N° Portalis DBVL-V-B7D-PZM5

(1)

SA BNP PARIBAS PERSONAL FINANCE

C/

M. [J] [H]

Mme [G] [F] épouse [H]

Infirme partiellement, réforme ou modifie certaines dispositions de la décision déférée

Copie exécutoire délivrée

le :

à :

– Me LECLERCQ

– Me THERSIQUEL

RÉPUBLIQUE FRANÇAISE

AU NOM DU PEUPLE FRANÇAIS

COUR D’APPEL DE RENNES

ARRÊT DU 31 MARS 2023

COMPOSITION DE LA COUR LORS DES DÉBATS ET DU DÉLIBÉRÉ :

Président : Monsieur Joël CHRISTIEN, Président de Chambre,

Assesseur : Monsieur David JOBARD, Président de Chambre,

Assesseur : Monsieur Jean-François POTHIER, Conseiller,

GREFFIER :

Madame Ludivine MARTIN, lors des débats et lors du prononcé

DÉBATS :

A l’audience publique du 07 Février 2023

ARRÊT :

Contradictoire, prononcé publiquement le 31 Mars 2023 par mise à disposition au greffe comme indiqué à l’issue des débats

****

APPELANTE :

SA BNP PARIBAS PERSONAL FINANCE venant aux droits de BANQUE SOLFEA,

[Adresse 1]

[Localité 7]

Représentée par Me Erwan LECLERCQ de la SCP LECLERCQ & CASTRES, postulant, avocat au barreau de RENNES

Représentée par Me Edgar VINCENSINI, plaidant, avocat au barreau de PARIS

INTIMÉS :

Monsieur [J] [H]

né le [Date naissance 3] 1981 à [Localité 6]

[Adresse 2]

[Localité 5]

Madame [G] [F] épouse [H]

née le [Date naissance 4] 1984 à [Localité 7]

[Adresse 2]

[Localité 5]

Tous représentés par Me Alice THERSIQUEL, postulant, avocat au barreau de RENNES

Tous représentés par Me Marc ROUXEL, plaidant, avocat au barreau d’ANGERS

EXPOSÉ DU LITIGE

À la suite d’un démarchage à domicile, M. [J] [H] et Mme [G] [F] (les époux [H]) ont, selon bon de commande du 7 avril 2012, commandé à la société Solaire Environnement la fourniture et l’installation d’une éolienne et d’un ballon thermodynamique moyennant le prix de 22 900 euros TTC.

En vue de financer cette opération, la société Banque Solfea (la société Solfea) a, selon offre acceptée le même jour, consenti aux époux [H] un prêt de 19 800 euros au taux de 5,60 % l’an, remboursable en 7 mensualités de 98 euros puis 179 autres mensualités de 172 euros (hors assurance emprunteur), après un différé d’amortissement de 11 mois.
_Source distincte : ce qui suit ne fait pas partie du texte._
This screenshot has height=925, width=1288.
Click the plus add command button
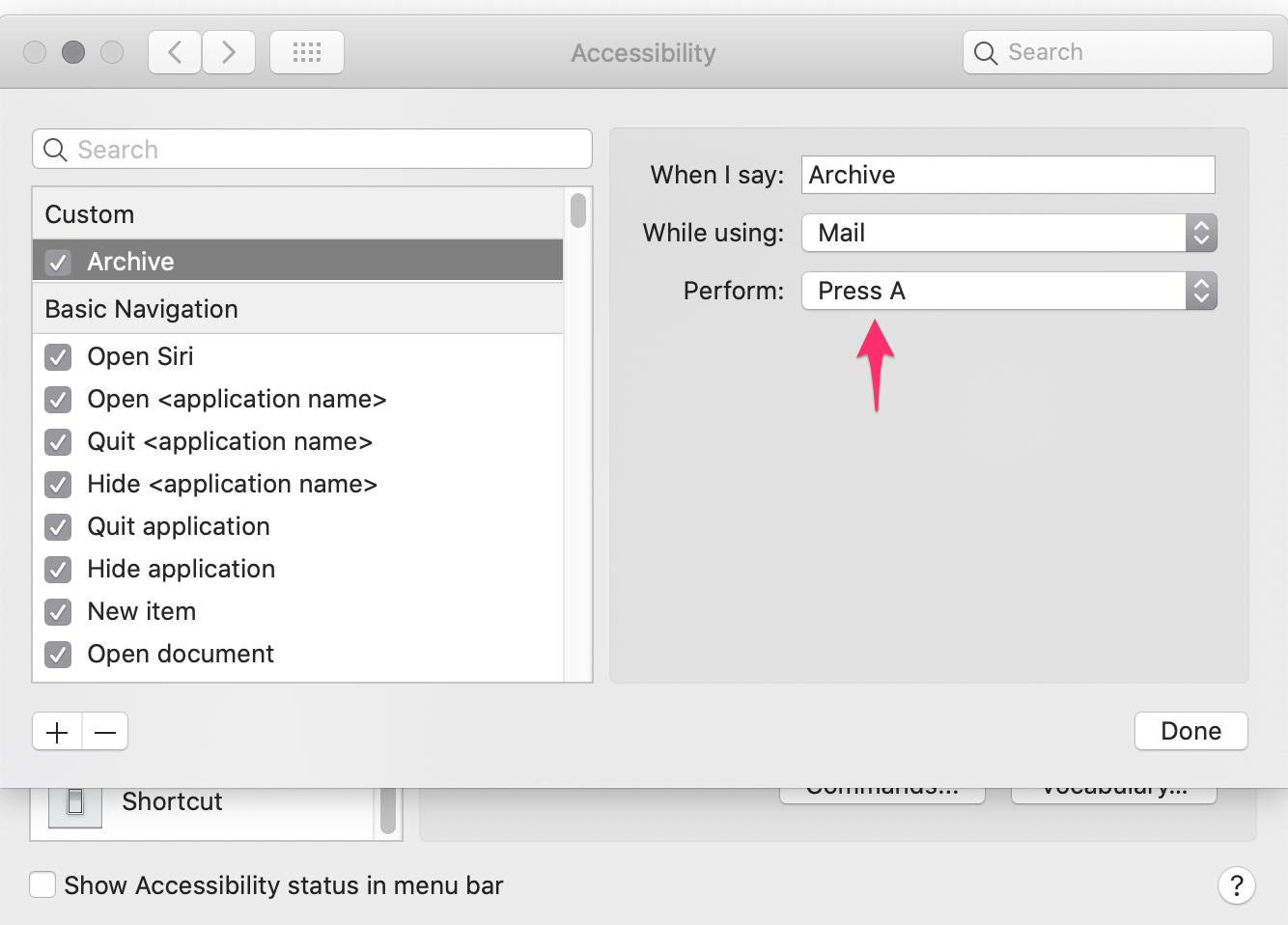click(x=57, y=732)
Les fonds empruntés ont été versés au fournisseur au vu d’une attestation de fin de travaux du 30 mai 2012, et la société Solaire Environnement a été mise en liquidation judiciaire le 5 mars 2013.

Prétendant que l’installation présentait divers dysfonctionnements et que ses performances ne permettaient pas d’obtenir les économies d’énergie promises par le démarcheur, les époux [H] ont saisi le juge des référés du tribunal de grande instance de Nantes qui, par ordonnance du 16 mai 2013, a ordonné une mesure d’expertise judiciaire confiée à M. [I], lequel a déposé le 28 octobre 2013 un rapport concluant que le matériel installé ne correspondait pas au financement accordé et qu’il exposait à des risques d’incendie et de dégradations de l’immeuble du fait de vibrations non maîtrisées.
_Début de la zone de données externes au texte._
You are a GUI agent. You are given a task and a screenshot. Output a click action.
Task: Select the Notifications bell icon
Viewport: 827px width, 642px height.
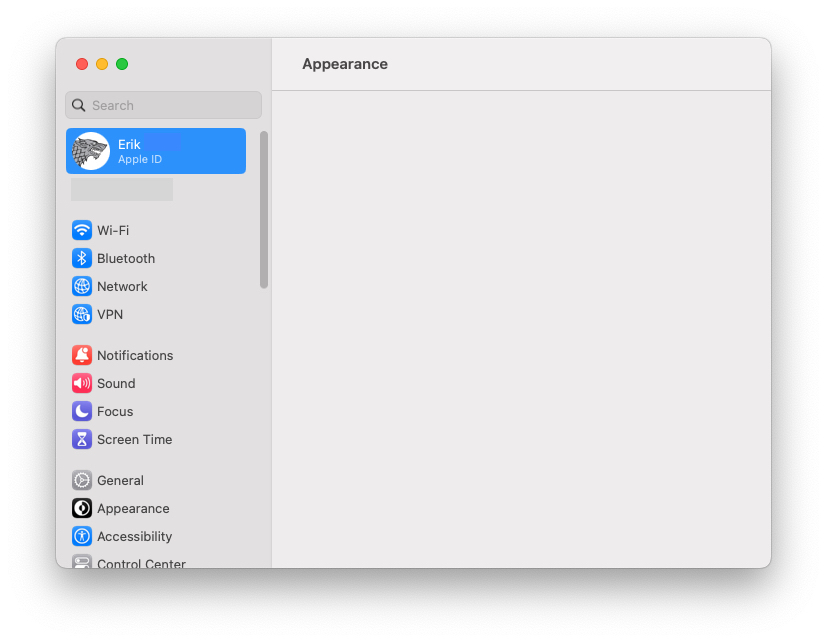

Puis, ils ont saisi le juge des référés du tribunal d’instance de Nantes qui, par ordonnance du 2 octobre 2014, a suspendu l’exécution du contrat de prêt à compter du 18 mai 2013 et jusqu’à la solution du litige.

Les époux [H] n’ont cependant jamais saisi le juge du fond de ce litige, si bien que, par acte du 4 avril 2017, la société BNP Paribas Personal Finance (la BNP PPF), se trouvant aux droits de la société Solféa en vertu d’un acte de cession de créances du 28 février 2017, a, par acte du 4 avril 2017, fait assigner les emprunteurs en reprise de l’exécution du contrat de prêt.
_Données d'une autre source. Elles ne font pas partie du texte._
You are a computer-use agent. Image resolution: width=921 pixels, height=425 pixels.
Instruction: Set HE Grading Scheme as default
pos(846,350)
Les époux [H] ont invoqué la forclusion de l’action du prêteur et ont reconventionnellement demandé l’annulation du contrat principal et du contrat de crédit lié.

Estimant que l’opération financée relevait de l’application des dispositions du code de la consommation relatives aux crédits immobiliers, que le non-respect du délai de réflexion de dix jours prévu par l’article L. 312-10 de ce code, dans sa rédaction applicable à la cause, justifiait l’annulation du contrat de prêt, et que le prêteur s’était fautivement dessaisi des fonds empruntés entre les mains du fournisseur sans s’assurer de l’exécution complète de la prestation de pose, le premier juge a, par jugement du 15 octobre 2018 :

déclaré recevable l’action de la BNP PPF comme n’étant pas forclose,

prononcé la nullité du contrat de financement consenti par la BNP PPF aux époux [H],

débouté la BNP PPF de l’ensemble de ses demandes,

débouté les parties de leurs demandes plus amples ou contraires,

condamné la BNP PPF aux dépens,

dit n’y avoir lieu à application des dispositions de l’article 700 du code de procédure civile.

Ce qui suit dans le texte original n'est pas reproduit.